◆ **WHAT THE EXERCISE ASKS**
Repeat the listing below line for line, exactly as shown.

____

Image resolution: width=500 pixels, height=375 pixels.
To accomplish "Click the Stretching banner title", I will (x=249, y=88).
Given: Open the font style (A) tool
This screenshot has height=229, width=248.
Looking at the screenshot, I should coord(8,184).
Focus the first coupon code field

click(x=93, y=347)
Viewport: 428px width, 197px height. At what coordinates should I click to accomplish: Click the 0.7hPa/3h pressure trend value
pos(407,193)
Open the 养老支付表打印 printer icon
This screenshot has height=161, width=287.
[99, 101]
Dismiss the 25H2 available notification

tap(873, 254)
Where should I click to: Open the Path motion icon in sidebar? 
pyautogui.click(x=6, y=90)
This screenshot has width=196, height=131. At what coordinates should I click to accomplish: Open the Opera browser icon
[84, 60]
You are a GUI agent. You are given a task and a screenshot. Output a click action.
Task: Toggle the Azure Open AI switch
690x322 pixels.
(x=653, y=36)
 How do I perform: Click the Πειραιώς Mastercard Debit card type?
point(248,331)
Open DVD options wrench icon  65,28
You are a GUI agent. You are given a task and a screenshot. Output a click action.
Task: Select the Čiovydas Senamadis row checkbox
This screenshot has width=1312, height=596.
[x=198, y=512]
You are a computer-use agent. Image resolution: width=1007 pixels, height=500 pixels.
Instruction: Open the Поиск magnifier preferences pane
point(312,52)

____

◆ **RESPONSE TO THE EXERCISE**
Image resolution: width=500 pixels, height=375 pixels.
To accomplish "Click the Stretching banner title", I will (x=249, y=88).
Given: Open the font style (A) tool
This screenshot has height=229, width=248.
Looking at the screenshot, I should coord(8,184).
Focus the first coupon code field

click(x=93, y=347)
Viewport: 428px width, 197px height. At what coordinates should I click to accomplish: Click the 0.7hPa/3h pressure trend value
pos(407,193)
Open the 养老支付表打印 printer icon
This screenshot has height=161, width=287.
[99, 101]
Dismiss the 25H2 available notification

tap(873, 254)
Where should I click to: Open the Path motion icon in sidebar? 
pyautogui.click(x=6, y=90)
This screenshot has width=196, height=131. At what coordinates should I click to accomplish: Open the Opera browser icon
[84, 60]
You are a GUI agent. You are given a task and a screenshot. Output a click action.
Task: Toggle the Azure Open AI switch
690x322 pixels.
(x=653, y=36)
 How do I perform: Click the Πειραιώς Mastercard Debit card type?
point(248,331)
Open DVD options wrench icon  65,28
You are a GUI agent. You are given a task and a screenshot. Output a click action.
Task: Select the Čiovydas Senamadis row checkbox
This screenshot has width=1312, height=596.
[x=198, y=512]
You are a computer-use agent. Image resolution: width=1007 pixels, height=500 pixels.
Instruction: Open the Поиск magnifier preferences pane
point(312,52)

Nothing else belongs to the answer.